• WORK TO COMPLETE
Without the images, set down each entry exactly.

━━ TASK INPUT ━━

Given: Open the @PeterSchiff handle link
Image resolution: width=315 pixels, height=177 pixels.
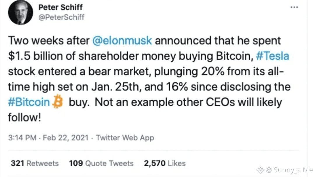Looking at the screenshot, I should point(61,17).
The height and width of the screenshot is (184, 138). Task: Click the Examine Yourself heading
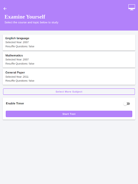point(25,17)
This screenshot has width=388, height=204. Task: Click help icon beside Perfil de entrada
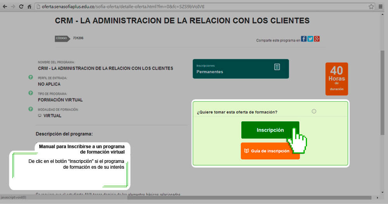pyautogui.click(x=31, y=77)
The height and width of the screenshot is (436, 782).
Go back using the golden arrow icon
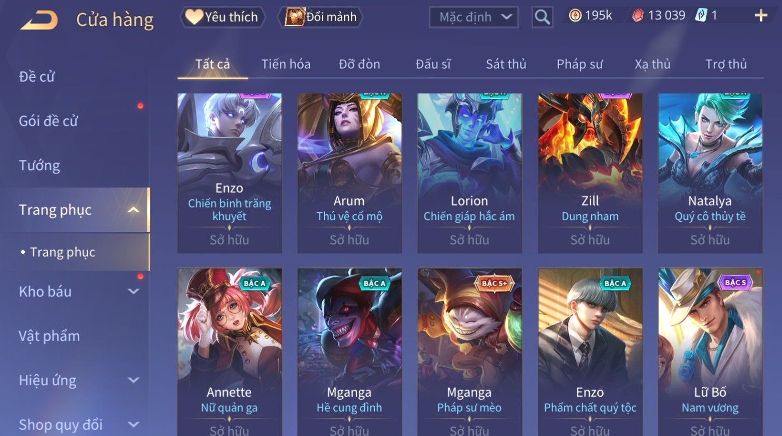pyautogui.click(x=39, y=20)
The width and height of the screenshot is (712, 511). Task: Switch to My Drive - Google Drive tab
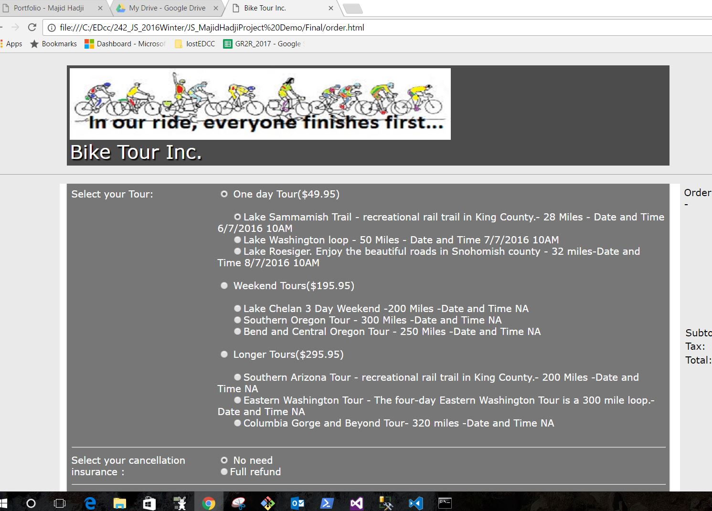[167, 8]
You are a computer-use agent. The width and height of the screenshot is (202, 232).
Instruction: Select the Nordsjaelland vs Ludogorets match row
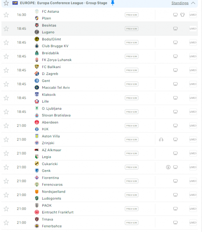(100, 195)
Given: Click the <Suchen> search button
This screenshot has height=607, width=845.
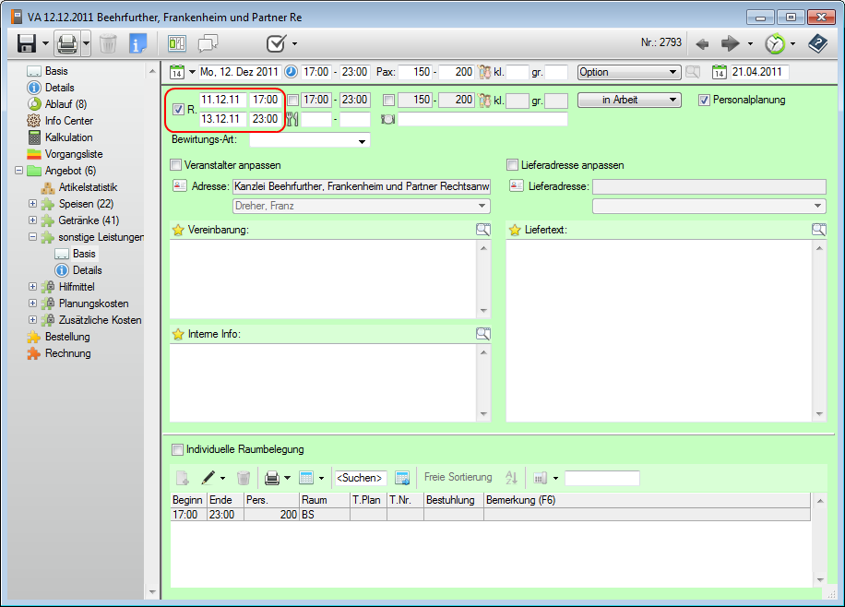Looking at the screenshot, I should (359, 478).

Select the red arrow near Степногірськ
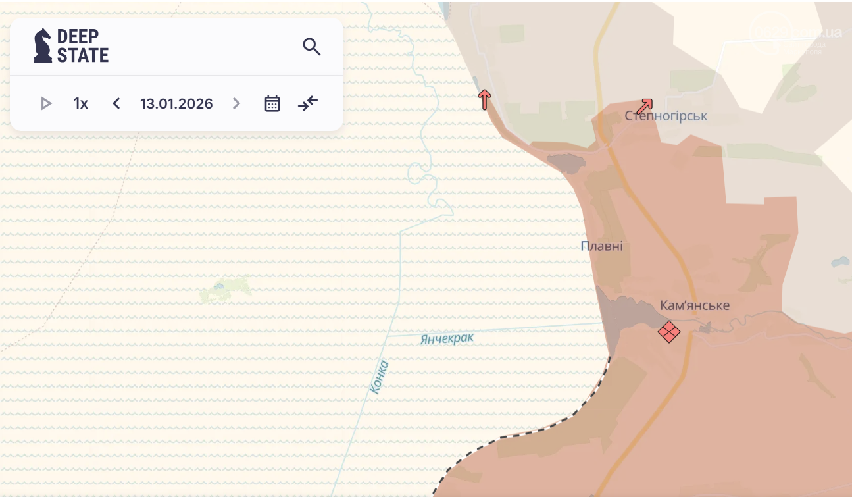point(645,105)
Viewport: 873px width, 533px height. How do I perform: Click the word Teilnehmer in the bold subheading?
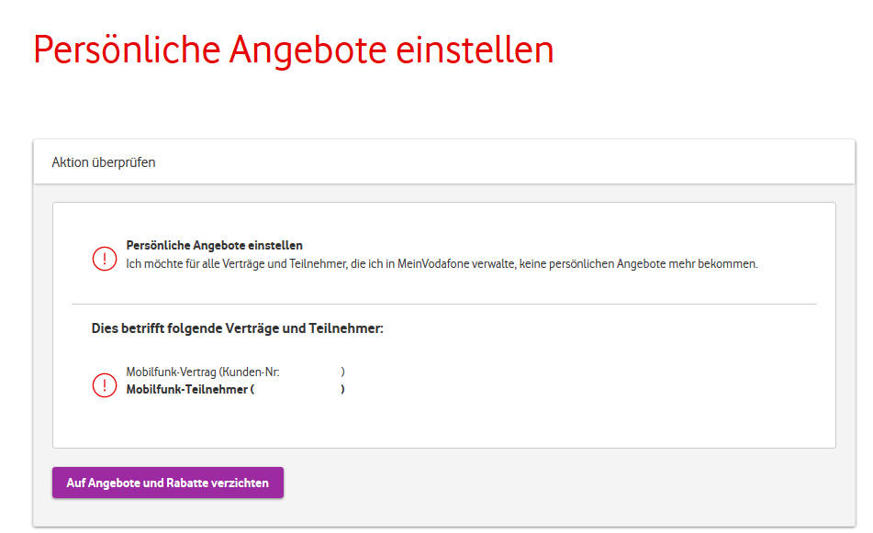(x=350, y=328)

━━━

• OUTPUT OF THE EXERCISE
Given: Open the @PeterSchiff handle link
Image resolution: width=315 pixels, height=177 pixels.
Looking at the screenshot, I should point(61,17).
The height and width of the screenshot is (184, 138). Task: Click the Examine Yourself heading
point(25,17)
This screenshot has width=388, height=204. Task: Click help icon beside Perfil de entrada
pyautogui.click(x=31, y=77)
The height and width of the screenshot is (436, 782).
Go back using the golden arrow icon
pyautogui.click(x=39, y=20)
The width and height of the screenshot is (712, 511). Task: Switch to My Drive - Google Drive tab
[167, 8]
You are a computer-use agent. The width and height of the screenshot is (202, 232).
Instruction: Select the Nordsjaelland vs Ludogorets match row
(100, 195)
Given: Click the <Suchen> search button
This screenshot has height=607, width=845.
Looking at the screenshot, I should (359, 478).

Select the red arrow near Степногірськ
point(645,105)
Viewport: 873px width, 533px height. How do I perform: Click the word Teilnehmer in the bold subheading?
(x=350, y=328)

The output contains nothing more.